Description

The MHC:LILRB1 axis suppresses macrophage phagocytosis and is a target for cancer immunotherapy

Amira A. Barkal¹, Kipp Weiskopf¹, Benyamin Rosental¹, Phoebe Y. Yiu¹, Nan G. Ring¹, Jonathan M. Tsai¹, Sydney R. Gordon¹, Kelly M. McKenna¹, Kevin S. Kao¹, Benson D. George¹, Po Yi Ho¹, Robin Z. Cheng¹, James Y. Chen¹, Aaron M. Ring⁵, Irving L. Weissman^1,2,3,4*, Roy L. Maute¹*

¹Institute for Stem Cell Biology and Regenerative Medicine, ²Ludwig Center for Cancer Stem Cell Research and Medicine, ³Stanford Cancer Institute, Stanford University School of Medicine, ⁴Department of Pathology, Stanford University School of Medicine, Stanford CA 94305, USA., ⁵Department of Immunobiology, Yale University School of Medicine, New Haven CT, USA.

*Co-corresponding authors

Exciting progress in the field of cancer immunotherapy has renewed the urgency of having a detailed, mechanistic understanding of immune regulation in both adaptive and innate cell lineages.
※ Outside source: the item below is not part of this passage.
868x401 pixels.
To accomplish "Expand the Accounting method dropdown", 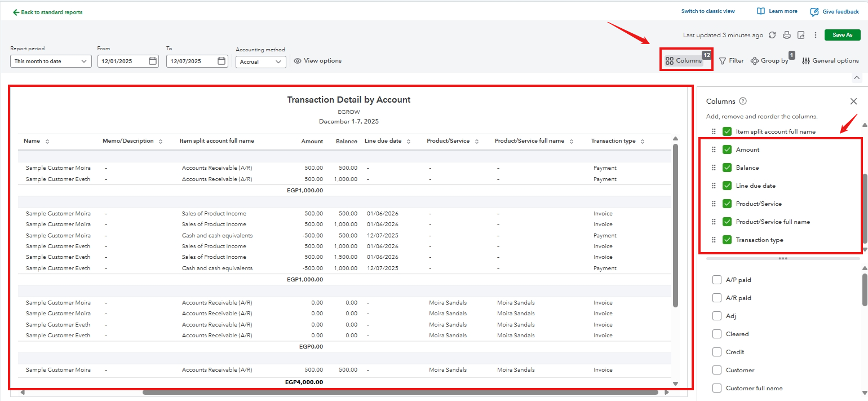I will [260, 61].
It has been demonstrated that immune clearance of cancer cells is regulated by a balance of pro-phagocytic and multiple anti-phagocytic, “don’t eat me,” signals. Modulating macrophage phagocytosis by blocking these inhibitory “don’t eat me” signals is a potentially powerful treatment strategy to promote cancer cell phagocytosis. Furthermore, the simultaneous engagement of both the innate and adaptive immune system holds promise to help maximize the effectiveness of anti-cancer immunotherapies. In our search for negative regulators of macrophage phagocytosis, we found MHC class I expression to be predictive of a cancer cell’s susceptibility to phagocytosis by macrophages. Our results demonstrate that MHC class I expression by cancer cells directly inhibits macrophage-mediated phagocytosis in vitro and in vivo, by engaging the ITIM-containing surface molecule LILRB1 on macrophages. In addition, we show that biologic agents that block either MHC class I or LILRB1 are sufficient to potentiate macrophage attack and prevent tumor growth in vivo. This identifies the MHC class I:LILRB1 signaling axis as a novel target for anti-cancer immunotherapy.

This work was supported by the D. K. Ludwig Fund for Cancer Research and the Stanford MSTP (NIH GM07365).